A Closed-Form Method for LRU Replacement under Generalized Power-Law Demand

TL;DR

This paper derives a closed-form, efficient method to compute the per object steady-state hit ratio of the LRU cache replacement algorithm under generalized power-law demand, enabling faster analysis without simulations.

Contribution

It provides the first analytic, constant-time formula for LRU hit ratios under generalized power-law demand, improving efficiency over numeric and simulation methods.

Findings

Closed-form expression for per object hit ratio under power-law demand

First analytic derivation of LRU hit ratio in constant time

Applicable to multiple cache scenarios for practical analysis

Abstract

We consider the well known \emph{Least Recently Used} (LRU) replacement algorithm and analyze it under the independent reference model and generalized power-law demand. For this extensive family of demand distributions we derive a closed-form expression for the per object steady-state hit ratio.
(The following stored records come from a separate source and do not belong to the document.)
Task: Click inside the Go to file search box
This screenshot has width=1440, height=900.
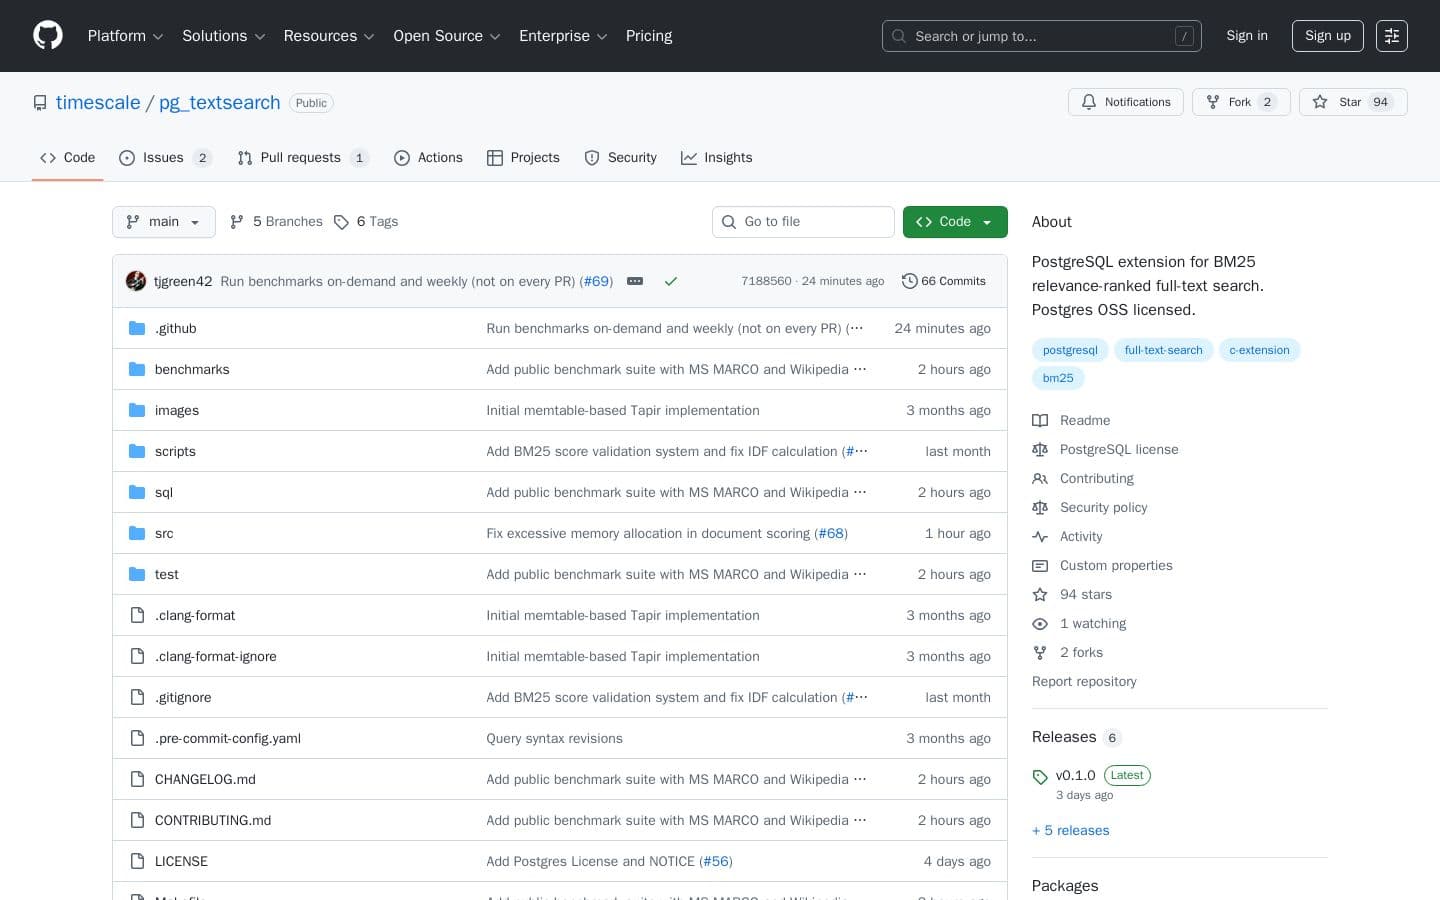Action: coord(803,221)
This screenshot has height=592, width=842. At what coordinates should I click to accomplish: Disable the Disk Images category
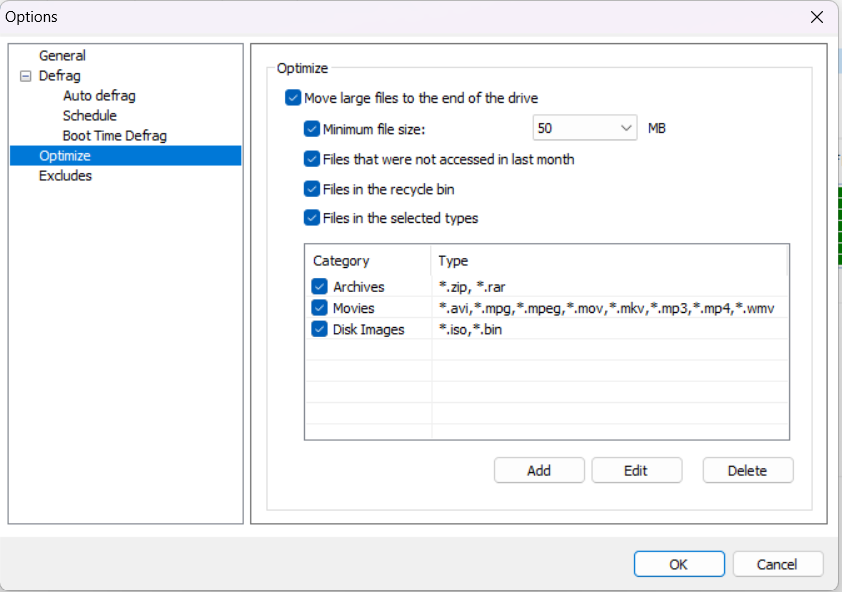320,329
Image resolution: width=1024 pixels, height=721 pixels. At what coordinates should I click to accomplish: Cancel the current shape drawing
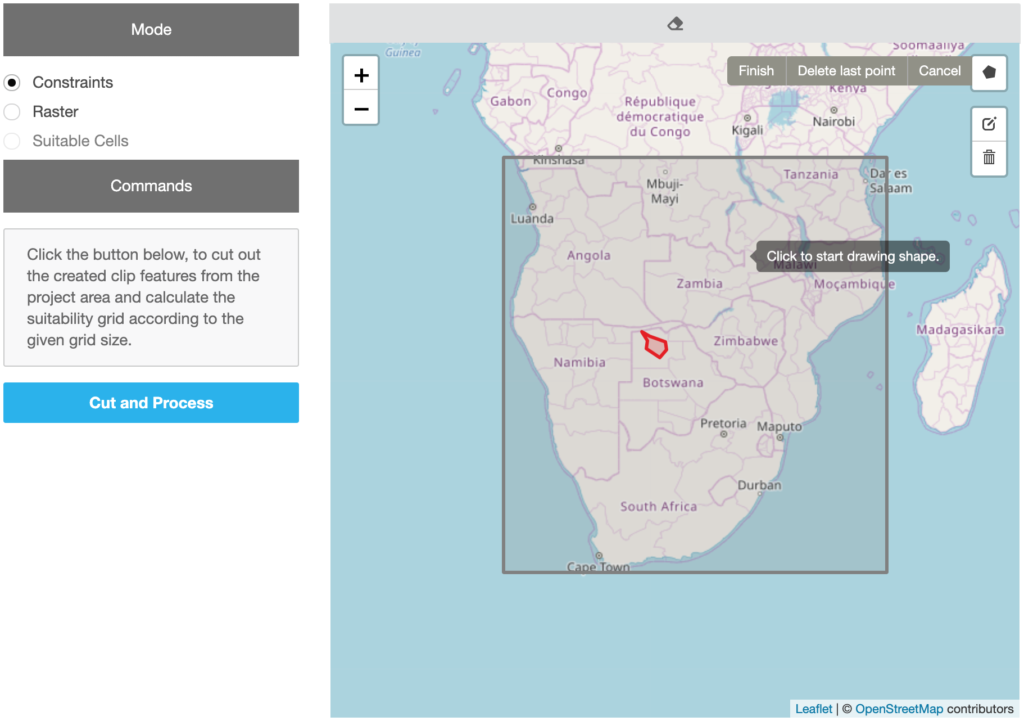pyautogui.click(x=939, y=70)
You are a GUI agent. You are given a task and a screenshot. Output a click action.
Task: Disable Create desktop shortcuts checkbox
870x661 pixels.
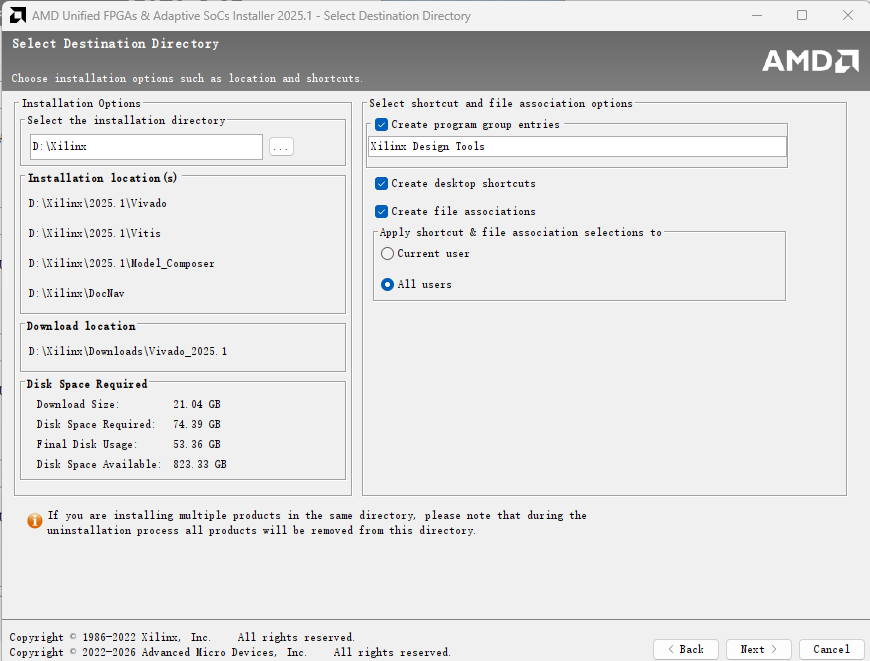[x=382, y=184]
To the best of our knowledge, this is the first analytic derivation of the per object hit ratio of LRU that can be obtained in constant time without requiring laborious numeric computations or simulation. Since most applications of replacement algorithms include (at least) some scenarios under i.i.d. requests, our method has substantial practical value, especially when having to analyze multiple caches, where existing numeric methods and simulation become too time consuming.